La première vérification à opérer dans les contrats est donc celle de l’existence d’une clause de « Force majeure » et, le cas échéant, de sa rédaction. En effet, en vertu du principe général de liberté contractuelle, et afin d’éviter l’aléa d’une interprétation judiciaire, les parties peuvent s’entendre sur leur propre définition de la force majeure, choisir de maintenir les obligations des parties même en cas de survenance d’un évènement de force majeure, etc.
La renégociation des contrats postérieurs au 1er octobre 2016 sur le fondement de l’imprévision
Si la force majeure ne peut être démontrée, la révision ou la résolution d’un contrat pourrait être réclamée sur la base de l’imprévision introduite le 1er octobre 2016 à l’article 1195 du Code civil, dès lors qu’il a été conclu après cette date. L’imprévision désigne un changement de circonstances économiques qui affecte tout ou partie de l’exécution du contrat, là où la force majeure l’affecterait totalement. Ce bouleversement économique, s’il n’empêche pas nécessairement l’exécution contractuelle, réduit fortement pour l’une des parties sa rentabilité, voire lui génère un coût d’exécution. Les conditions de l’imprévision réunies, la partie lésée doit d’abord tenter de renégocier les termes du contrat avant qu’en cas de refus ou d’échec les parties s’entendent sur sa résolution ou, d’un commun accord, réclament au juge de procéder à sa révision ou sa résolution.

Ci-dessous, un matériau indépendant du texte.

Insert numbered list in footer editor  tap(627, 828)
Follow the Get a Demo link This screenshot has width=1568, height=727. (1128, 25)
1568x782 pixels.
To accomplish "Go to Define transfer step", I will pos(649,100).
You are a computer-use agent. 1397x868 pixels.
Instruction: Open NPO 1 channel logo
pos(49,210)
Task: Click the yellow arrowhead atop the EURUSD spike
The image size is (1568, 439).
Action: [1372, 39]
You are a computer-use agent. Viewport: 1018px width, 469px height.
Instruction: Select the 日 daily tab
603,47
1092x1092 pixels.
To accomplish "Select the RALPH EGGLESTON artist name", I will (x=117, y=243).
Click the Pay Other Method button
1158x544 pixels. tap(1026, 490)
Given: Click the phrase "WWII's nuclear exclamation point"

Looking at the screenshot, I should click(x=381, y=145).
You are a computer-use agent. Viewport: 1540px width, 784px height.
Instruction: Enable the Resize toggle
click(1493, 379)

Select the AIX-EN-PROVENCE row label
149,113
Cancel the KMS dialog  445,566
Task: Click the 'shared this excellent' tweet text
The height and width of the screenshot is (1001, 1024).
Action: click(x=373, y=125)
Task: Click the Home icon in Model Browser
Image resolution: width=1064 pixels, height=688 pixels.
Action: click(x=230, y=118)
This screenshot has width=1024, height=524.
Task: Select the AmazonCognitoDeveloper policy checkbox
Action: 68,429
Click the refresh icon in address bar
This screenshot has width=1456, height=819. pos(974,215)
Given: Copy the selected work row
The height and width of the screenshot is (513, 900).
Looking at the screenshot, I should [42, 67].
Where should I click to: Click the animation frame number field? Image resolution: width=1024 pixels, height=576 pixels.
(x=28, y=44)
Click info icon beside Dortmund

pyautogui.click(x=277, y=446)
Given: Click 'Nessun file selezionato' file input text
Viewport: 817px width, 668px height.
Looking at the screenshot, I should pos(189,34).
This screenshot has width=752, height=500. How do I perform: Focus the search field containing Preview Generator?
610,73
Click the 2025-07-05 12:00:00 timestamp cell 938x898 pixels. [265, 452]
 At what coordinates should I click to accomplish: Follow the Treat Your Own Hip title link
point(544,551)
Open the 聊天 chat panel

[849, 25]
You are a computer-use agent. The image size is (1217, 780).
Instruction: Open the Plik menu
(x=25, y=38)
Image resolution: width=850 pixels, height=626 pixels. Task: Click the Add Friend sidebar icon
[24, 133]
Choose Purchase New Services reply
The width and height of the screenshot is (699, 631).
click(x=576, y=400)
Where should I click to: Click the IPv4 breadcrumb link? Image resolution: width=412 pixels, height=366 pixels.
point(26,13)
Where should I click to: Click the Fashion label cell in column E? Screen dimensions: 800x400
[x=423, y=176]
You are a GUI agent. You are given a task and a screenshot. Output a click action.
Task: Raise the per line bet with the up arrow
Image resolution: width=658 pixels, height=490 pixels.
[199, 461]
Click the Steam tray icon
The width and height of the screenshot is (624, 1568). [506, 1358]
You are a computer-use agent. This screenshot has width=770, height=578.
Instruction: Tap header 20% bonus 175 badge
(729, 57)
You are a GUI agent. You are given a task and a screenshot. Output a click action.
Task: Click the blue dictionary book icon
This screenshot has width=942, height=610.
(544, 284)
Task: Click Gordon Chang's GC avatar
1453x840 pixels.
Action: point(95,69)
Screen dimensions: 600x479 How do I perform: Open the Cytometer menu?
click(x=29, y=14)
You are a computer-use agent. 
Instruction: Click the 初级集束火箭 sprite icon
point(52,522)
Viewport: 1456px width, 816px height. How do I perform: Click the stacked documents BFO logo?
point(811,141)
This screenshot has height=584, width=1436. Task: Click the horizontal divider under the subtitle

Si l’imprévision est une bonne alternative à la force majeure, son caractère supplétif la rend malgré tout incertaine, les parties ayant la possibilité d’écarter contractuellement son application. En outre, durant la renégociation et/ou dans l’attente de la décision du juge sur le sort du contrat, son exécution n’est pas suspendue. Elle pourrait donc ne pas nécessairement représenter la solution idoine à court terme.
Privilégier la négociation de moratoires de paiement et autres clauses essentielles des contrats
Être rapidement opérationnel à la sortie de la crise sanitaire que nous traversons suppose d’adapter les obligations contractuelles des cocontractants à la réalité économique à laquelle nous allons tous devoir faire face. Outre la reconnaissance éventuelle d’un événement de force majeure ou l’imprévision comme leviers sur le sort des contrats commerciaux, d’autres clauses pourraient être utilisées pour adapter les obligations des parties aux difficultés liées au conséquences de l’épidémie. Il en est ainsi des clauses de révision de prix, de délais de livraison, de prévision de commandes, d’engagement de volumes, ou même encore de résiliation qui pourraient être aménagées.
Si avant la fin du confinement il paraît difficile d’arrêter une position définitive sur le sort des contrats commerciaux en cours face à l’épidémie, en toutes hypothèses l’heure est donc à la renégociation.